- Requirement:
Reproduce verbatim the part of the material that runs from its very beginning through the line containing "(366, 740).", with both ends included.
(Task material)
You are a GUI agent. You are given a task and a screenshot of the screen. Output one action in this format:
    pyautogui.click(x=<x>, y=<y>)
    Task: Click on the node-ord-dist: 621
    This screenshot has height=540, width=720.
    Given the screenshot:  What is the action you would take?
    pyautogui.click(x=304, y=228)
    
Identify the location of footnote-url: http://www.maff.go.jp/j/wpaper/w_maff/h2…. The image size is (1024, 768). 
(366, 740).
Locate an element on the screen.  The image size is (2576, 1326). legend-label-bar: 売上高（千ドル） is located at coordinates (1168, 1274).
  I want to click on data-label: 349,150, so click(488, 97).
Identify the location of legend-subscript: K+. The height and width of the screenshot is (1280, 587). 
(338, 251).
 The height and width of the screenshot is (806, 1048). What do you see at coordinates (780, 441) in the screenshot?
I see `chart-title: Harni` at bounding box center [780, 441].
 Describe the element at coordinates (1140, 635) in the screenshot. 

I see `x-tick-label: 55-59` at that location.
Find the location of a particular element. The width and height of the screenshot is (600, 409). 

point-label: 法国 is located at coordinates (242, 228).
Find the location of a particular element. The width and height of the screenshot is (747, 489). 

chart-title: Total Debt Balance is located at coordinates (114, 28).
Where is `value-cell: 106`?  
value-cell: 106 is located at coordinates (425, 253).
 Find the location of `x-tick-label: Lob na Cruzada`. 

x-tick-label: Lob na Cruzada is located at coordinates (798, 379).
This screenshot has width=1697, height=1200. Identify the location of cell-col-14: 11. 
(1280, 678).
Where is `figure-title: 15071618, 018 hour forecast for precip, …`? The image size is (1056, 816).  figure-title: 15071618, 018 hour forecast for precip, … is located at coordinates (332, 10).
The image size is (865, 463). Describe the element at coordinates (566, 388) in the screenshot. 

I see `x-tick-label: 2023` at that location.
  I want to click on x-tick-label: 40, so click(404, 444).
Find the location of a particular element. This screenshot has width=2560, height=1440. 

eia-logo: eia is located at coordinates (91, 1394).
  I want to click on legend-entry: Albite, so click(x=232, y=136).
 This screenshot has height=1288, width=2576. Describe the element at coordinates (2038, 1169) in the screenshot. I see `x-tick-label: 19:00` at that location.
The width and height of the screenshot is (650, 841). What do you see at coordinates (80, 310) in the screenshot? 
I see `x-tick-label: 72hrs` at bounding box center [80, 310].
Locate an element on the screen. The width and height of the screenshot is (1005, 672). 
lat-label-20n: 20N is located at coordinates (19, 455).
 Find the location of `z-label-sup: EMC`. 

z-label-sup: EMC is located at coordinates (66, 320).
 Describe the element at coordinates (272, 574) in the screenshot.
(End Task material)
- Answer space:
You are a GUI agent. You are given a task and a screenshot of the screen. Output one action in this format:
    pyautogui.click(x=<x>, y=<y>)
    Task: Click on the node-ord-dist: 621
    This screenshot has height=540, width=720.
    Given the screenshot:  What is the action you would take?
    pyautogui.click(x=304, y=228)
    
Identify the location of footnote-url: http://www.maff.go.jp/j/wpaper/w_maff/h2…. The image size is (1024, 768). 
(366, 740).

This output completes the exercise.